Überdies führt das Auseinanderfallen der Steuerfestsetzungsverjährung und der Strafverfolgungsverjährung auch in Selbstanzeigefällen zu Verwerfungen, da sich eine wirksame Berichtigungserklärung nach § 371 Abs. 1 AO zwar auf alle strafrechtlich nicht verjährten Zeiträume beziehen muss, die Steuern aber für alle nicht festsetzungsverjährten Besteuerungszeiträume nachträglich festgesetzt werden müssen und ohne entsprechende Berichtigungserklärung für diese Jahre häufig nicht mehr sachgerecht ermittelt werden können. Das läuft im Ergebnis auch der Intention des § 371 AO in der Fassung durch das Schwarzgeldbekämpfungsgesetz 2011 zuwider: Die Straffreiheit sollte ausdrücklich daran geknüpft werden, dass ein Steuerhinterzieher jedenfalls bezogen auf eine Steuerart "reinen Tisch macht". De facto ist das in Fällen der Steuerhinterziehung nach § 370 Abs. 1 AO dann nicht der Fall, wenn die Berichtigungserklärung im Sinne des § 371 Abs. 1 AO für die nicht strafverfolgungsverjährten (fünf) Besteuerungszeiträume abgegeben wird und damit wirksam ist, in Ansehung der steuerrechtlich zusätzlich relevanten weiteren fünf Veranlagungszeiträume aber keine Offenlegung erfolgt und unter Umständen ganz bewusst eine möglicherweise zu niedrige Schätzung der Besteuerungsgrundlagen durch die Finanzbehörden in Kauf genommen wird.

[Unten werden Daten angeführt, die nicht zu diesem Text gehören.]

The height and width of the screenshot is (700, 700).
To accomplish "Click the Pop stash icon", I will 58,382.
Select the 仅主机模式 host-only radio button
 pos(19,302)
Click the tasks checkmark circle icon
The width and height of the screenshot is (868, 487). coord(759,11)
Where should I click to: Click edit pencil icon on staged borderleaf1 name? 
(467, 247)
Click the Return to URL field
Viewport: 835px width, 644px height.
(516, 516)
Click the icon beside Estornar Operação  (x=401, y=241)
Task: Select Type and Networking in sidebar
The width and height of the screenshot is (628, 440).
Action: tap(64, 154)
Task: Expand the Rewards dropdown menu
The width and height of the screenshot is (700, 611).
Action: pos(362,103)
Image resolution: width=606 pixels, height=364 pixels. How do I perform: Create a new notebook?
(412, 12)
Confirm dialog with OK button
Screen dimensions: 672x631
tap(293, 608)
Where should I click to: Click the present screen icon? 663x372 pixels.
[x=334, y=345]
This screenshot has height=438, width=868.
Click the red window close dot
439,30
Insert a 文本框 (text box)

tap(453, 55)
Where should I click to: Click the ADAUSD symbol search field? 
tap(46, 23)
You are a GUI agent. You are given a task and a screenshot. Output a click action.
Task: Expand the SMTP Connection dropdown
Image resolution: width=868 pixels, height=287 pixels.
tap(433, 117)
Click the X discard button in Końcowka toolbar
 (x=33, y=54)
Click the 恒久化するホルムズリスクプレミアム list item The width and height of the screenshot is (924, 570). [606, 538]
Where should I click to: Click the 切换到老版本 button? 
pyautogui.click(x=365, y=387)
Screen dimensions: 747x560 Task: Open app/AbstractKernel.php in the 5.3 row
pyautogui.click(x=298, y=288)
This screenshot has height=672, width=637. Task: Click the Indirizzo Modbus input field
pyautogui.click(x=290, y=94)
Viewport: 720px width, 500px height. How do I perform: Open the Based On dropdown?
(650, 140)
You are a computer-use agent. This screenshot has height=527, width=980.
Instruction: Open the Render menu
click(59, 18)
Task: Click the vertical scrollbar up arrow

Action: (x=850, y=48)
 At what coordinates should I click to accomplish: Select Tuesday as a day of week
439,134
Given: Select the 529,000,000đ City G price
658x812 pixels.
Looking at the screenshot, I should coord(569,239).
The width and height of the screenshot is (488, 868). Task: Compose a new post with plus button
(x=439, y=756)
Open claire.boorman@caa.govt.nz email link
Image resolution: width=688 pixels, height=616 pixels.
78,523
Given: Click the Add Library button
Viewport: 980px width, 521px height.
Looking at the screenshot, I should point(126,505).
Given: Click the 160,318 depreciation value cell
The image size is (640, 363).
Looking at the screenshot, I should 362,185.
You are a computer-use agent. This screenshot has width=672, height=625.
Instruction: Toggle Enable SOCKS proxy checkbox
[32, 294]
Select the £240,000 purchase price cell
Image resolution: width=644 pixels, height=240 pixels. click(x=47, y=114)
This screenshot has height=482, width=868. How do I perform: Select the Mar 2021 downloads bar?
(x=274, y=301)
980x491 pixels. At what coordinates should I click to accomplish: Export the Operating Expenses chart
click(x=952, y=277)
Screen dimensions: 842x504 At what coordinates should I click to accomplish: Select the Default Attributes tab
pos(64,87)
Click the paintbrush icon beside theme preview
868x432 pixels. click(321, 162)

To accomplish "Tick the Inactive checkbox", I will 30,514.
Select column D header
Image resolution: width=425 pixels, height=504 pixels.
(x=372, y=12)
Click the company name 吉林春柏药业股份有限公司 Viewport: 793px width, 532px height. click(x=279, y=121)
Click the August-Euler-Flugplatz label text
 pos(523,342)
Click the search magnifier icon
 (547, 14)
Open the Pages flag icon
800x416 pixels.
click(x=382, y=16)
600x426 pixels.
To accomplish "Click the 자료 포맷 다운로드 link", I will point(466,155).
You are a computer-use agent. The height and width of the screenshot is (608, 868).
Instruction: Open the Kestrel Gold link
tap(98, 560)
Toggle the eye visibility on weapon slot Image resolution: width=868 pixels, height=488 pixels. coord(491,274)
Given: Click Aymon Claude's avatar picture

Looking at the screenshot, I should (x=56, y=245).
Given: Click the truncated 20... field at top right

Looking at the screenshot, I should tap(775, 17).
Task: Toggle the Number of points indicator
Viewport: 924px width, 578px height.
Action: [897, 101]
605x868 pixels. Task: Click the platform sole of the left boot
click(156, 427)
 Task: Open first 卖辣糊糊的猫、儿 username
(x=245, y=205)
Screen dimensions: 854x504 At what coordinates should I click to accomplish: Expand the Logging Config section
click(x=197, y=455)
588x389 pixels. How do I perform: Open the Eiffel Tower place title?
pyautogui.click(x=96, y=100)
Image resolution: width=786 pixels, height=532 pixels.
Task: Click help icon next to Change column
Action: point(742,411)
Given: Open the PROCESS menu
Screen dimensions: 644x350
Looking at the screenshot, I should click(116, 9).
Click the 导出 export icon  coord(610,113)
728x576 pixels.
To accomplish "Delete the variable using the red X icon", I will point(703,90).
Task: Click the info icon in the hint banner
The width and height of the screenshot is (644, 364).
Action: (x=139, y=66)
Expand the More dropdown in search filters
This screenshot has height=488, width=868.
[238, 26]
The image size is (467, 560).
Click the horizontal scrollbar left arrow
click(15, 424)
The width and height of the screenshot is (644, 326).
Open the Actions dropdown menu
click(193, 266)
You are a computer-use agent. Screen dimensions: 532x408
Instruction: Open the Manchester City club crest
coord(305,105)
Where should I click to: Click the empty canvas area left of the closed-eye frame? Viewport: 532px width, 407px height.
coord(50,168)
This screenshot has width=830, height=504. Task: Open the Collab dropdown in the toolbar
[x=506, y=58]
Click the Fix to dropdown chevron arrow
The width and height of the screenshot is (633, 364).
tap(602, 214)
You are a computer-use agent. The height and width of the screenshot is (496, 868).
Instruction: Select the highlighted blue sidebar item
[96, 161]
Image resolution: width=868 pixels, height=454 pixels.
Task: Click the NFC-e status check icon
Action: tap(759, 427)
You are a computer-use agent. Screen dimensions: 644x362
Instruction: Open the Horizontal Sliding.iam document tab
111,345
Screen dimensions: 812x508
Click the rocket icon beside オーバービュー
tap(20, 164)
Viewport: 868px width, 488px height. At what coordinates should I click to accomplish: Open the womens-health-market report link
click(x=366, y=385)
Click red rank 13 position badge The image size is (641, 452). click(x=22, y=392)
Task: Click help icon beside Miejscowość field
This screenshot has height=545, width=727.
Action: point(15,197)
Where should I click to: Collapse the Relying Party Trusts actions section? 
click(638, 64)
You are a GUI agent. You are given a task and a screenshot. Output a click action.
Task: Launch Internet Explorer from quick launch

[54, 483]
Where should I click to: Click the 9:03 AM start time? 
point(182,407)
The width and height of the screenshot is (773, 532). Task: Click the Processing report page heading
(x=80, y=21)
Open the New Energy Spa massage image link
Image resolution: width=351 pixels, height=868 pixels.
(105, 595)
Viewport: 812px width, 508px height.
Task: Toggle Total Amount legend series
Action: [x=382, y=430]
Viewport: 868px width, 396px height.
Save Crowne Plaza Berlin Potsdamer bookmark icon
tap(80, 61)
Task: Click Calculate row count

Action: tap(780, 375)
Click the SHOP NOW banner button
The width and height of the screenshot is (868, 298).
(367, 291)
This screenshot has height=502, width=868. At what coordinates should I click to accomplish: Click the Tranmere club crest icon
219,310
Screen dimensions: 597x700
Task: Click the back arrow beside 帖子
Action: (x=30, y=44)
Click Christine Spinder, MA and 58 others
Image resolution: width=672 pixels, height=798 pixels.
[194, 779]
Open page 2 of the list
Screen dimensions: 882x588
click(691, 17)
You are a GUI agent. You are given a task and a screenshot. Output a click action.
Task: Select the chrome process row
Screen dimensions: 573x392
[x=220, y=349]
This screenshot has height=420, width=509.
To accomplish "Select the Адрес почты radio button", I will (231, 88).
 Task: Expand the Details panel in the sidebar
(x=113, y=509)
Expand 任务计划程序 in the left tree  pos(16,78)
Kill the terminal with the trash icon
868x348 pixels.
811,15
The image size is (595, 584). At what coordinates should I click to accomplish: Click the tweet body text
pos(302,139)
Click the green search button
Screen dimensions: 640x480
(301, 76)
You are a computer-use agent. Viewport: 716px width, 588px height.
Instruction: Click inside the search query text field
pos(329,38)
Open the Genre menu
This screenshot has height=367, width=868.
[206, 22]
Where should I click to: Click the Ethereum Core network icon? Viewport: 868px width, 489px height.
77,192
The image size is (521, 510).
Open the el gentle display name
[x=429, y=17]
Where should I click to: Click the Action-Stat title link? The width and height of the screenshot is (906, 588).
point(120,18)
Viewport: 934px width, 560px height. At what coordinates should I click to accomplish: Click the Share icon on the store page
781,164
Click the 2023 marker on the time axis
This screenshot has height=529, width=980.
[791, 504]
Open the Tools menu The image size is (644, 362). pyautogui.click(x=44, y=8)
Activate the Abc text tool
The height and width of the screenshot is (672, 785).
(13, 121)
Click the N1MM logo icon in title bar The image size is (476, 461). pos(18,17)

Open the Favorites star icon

Die Änderung tritt am Tag nach der Verkündung des Gesetzes in Kraft. Sie gilt dabei nur für Fälle von Steuerhinterziehung, die bei Inkrafttreten des Gesetzes noch nicht verjährt sind.

Zu Artikel 2 (Änderung des Einführungsgesetzes zur Abgabenordnung)

§ 23 Absatz 2 EGAO stellt klar, dass die Neuregelung der Verfolgungsverjährungsfrist für alle noch nicht verjährten Sachverhalte gilt. Die Regelung dient der Rechtssicherheit.

Zu Artikel 3 (Inkrafttreten)

Die Änderungen durch das vorliegende Änderungsgesetz treten am Tag nach der Verkündung in Kraft.